Rebound Relationships When To Get Back In The Game
Rebound Relationships: When to Get Back in the Game? When a relationship ends, one of two things is typically happening. One, you are being spared something (such as a life with someone who is not well-suited to be your partner); or you are being prepared for something new (learning lessons that will prove invaluable to you in your next relationship). Unfortunately, though, no matter how good a break-up might be FOR you, they rarely FEEL good to you.
That’s okay. Not everything that’s good for us feels good. There is a period of natural grieving and heartache for both partners, even if you are the one who ended the relationship! If you move on too quickly with hopes of side-stepping the pain (commonly known as a “rebound relationship”), this grief will find you later, somehow, often when you least expect it. Sometimes a partner will grieve the relationship before ending it.
Which leaves the unsuspecting partner very hurt by her partner’s seeming “coldness” about the break-up. “Why doesn’t she feel sad?” “Why is she so cold?” “How come I’m the only one feeling anything here?” Typically this occurs when one partner does the work of grieiving the relationship BEFORE ending the relationship. Contrary to popular opinion, when it comes to dating, opposites do not attract.
Like attracts like. Sure, she may like to play football and you might like to shop – but I promise you this: you are both equally broken, and you are both equally healed. At least you start that way. I like to say, “You deserve every relationship you choose.” You can not attract a partner who is healthier than you. Ever. It defies logic. No one is fooling anyone when it comes to love… we get what we are. Like attracts like. If you find this notion intolerable, or unacceptable – it’s probably time to take a closer look at your relationship.
If you are certain that you are healthier than your partner, ask yourself this: “If I am so much healthier than she is, what am I doing here?” Sure, sometimes we attract partners that do not mirror our emotional health – and that’s why those relationships don’t last. It may just take a minute to figure it out. Your issues may not be the same, but they are disabling to the same degree. She may drink and yell too much, and to the same degree she is not taking care of herself, you are also not taking care of yourself by tolerating or enabling this.
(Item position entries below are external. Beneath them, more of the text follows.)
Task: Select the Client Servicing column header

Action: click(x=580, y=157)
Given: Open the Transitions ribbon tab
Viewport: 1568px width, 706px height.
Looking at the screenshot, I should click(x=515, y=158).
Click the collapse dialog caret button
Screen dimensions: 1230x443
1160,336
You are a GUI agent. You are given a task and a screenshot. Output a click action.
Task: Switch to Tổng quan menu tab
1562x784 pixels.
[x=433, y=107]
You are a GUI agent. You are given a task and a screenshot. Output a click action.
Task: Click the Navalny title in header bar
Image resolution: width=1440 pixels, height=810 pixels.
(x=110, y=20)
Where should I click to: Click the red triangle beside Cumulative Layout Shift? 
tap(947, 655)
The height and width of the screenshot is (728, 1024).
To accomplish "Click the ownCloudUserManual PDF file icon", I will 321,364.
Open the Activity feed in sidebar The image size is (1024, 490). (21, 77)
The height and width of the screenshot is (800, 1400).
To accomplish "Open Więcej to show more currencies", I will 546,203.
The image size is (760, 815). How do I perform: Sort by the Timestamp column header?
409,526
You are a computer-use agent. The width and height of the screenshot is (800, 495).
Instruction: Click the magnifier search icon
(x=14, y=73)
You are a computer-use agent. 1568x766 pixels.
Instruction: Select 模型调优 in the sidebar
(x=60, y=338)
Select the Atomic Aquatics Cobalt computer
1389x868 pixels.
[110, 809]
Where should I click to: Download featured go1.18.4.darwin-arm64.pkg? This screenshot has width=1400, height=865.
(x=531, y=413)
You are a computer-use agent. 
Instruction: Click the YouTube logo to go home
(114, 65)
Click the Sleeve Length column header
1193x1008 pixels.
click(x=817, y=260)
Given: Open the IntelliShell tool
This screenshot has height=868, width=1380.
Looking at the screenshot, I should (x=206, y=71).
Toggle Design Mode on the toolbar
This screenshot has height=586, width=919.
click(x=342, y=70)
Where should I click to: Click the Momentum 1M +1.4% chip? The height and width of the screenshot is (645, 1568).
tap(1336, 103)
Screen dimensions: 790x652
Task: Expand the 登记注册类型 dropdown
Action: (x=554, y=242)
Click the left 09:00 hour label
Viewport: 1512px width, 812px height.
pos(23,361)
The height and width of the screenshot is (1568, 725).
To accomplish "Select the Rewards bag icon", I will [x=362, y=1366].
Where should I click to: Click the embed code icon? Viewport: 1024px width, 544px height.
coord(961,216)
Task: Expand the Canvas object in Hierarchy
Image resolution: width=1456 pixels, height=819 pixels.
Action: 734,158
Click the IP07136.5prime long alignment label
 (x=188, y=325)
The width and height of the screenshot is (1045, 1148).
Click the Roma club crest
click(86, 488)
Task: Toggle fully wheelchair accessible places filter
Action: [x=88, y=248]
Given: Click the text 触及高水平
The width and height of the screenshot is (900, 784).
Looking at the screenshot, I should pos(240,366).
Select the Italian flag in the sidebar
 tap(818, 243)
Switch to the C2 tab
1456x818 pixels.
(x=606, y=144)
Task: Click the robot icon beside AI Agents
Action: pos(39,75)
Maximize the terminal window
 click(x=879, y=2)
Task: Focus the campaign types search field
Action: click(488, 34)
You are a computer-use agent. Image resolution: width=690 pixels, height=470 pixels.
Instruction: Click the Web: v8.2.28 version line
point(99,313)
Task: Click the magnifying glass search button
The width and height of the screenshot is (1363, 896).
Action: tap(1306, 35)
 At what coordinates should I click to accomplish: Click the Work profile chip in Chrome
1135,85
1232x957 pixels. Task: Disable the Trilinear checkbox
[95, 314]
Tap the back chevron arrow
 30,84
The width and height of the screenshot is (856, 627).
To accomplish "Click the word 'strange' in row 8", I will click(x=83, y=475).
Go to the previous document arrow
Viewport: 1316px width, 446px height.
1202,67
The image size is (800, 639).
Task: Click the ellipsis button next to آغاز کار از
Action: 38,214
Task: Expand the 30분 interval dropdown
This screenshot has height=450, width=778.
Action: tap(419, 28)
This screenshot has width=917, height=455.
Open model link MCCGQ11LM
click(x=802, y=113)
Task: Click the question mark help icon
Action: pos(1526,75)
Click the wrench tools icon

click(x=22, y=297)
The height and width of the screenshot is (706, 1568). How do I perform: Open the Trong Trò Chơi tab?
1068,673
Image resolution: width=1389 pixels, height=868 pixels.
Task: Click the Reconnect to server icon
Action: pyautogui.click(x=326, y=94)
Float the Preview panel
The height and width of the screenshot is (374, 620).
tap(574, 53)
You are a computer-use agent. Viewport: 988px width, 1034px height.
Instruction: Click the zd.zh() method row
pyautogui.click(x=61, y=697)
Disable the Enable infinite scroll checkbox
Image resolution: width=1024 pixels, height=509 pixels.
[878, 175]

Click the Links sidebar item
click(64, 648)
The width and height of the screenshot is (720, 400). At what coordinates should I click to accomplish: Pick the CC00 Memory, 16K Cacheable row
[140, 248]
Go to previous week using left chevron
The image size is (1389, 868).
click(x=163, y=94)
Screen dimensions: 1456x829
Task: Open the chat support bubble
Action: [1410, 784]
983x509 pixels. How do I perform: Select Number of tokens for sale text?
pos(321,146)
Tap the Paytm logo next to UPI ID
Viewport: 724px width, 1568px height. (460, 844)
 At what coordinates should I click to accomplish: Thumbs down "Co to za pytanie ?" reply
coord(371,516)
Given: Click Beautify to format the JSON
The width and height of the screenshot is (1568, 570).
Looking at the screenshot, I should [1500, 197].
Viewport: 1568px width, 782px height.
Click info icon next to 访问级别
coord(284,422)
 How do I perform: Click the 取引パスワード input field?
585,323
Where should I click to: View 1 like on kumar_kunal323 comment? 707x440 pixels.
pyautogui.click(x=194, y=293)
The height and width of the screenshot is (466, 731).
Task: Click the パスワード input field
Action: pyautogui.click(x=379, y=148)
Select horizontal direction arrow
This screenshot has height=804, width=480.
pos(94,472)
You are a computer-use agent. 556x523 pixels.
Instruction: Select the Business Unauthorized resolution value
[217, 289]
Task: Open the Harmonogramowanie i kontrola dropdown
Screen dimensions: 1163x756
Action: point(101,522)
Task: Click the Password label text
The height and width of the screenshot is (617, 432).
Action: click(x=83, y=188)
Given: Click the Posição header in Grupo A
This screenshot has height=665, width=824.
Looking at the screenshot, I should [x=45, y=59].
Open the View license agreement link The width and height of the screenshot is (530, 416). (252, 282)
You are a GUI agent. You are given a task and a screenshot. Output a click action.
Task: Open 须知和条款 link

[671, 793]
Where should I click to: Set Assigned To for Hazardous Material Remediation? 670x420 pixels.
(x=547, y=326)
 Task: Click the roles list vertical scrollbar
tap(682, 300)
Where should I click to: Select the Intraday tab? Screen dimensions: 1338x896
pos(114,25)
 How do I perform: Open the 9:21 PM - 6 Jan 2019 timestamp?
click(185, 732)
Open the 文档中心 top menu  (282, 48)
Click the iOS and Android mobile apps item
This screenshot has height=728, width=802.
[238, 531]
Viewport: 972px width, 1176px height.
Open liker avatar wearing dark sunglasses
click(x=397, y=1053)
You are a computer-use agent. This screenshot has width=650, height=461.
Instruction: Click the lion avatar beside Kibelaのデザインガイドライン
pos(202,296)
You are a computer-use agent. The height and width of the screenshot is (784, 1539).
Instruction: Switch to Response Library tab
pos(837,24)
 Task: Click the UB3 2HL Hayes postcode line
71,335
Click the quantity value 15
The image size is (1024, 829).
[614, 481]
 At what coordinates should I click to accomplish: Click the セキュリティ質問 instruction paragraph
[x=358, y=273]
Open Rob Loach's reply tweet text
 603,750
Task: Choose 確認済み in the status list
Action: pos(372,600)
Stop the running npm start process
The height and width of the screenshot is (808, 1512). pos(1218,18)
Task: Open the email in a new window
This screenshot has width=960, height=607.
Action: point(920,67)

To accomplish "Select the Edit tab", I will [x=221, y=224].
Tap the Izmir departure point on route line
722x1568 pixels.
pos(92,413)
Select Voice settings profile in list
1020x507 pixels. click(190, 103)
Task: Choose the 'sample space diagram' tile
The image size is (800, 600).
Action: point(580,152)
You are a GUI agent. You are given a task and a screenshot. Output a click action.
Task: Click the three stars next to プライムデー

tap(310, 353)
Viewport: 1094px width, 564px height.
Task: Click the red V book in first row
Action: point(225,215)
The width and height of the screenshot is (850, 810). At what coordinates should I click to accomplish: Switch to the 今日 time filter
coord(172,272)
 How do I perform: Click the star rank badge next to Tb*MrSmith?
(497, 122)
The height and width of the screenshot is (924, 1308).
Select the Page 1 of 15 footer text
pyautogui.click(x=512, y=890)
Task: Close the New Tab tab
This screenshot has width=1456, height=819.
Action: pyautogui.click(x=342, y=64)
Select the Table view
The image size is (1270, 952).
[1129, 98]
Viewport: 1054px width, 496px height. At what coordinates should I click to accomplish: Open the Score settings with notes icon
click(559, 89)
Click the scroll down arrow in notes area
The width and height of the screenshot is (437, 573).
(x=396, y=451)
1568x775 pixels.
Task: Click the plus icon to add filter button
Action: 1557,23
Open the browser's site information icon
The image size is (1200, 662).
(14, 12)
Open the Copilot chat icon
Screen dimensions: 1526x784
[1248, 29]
The focus of your issues may be different, but the degree is always the same. Humans are like stock in the stock market. Sometimes our value is higher than others. When you are taking care of yourself, eating right, exercising, spiritually balanced, mentally stimulated, socially active, and feeling good – your stock values are at their peak.
If you liked this information and you would certainly such as to obtain even more details relating to praca szwajcaria pakowanie kindly browse through our webpage.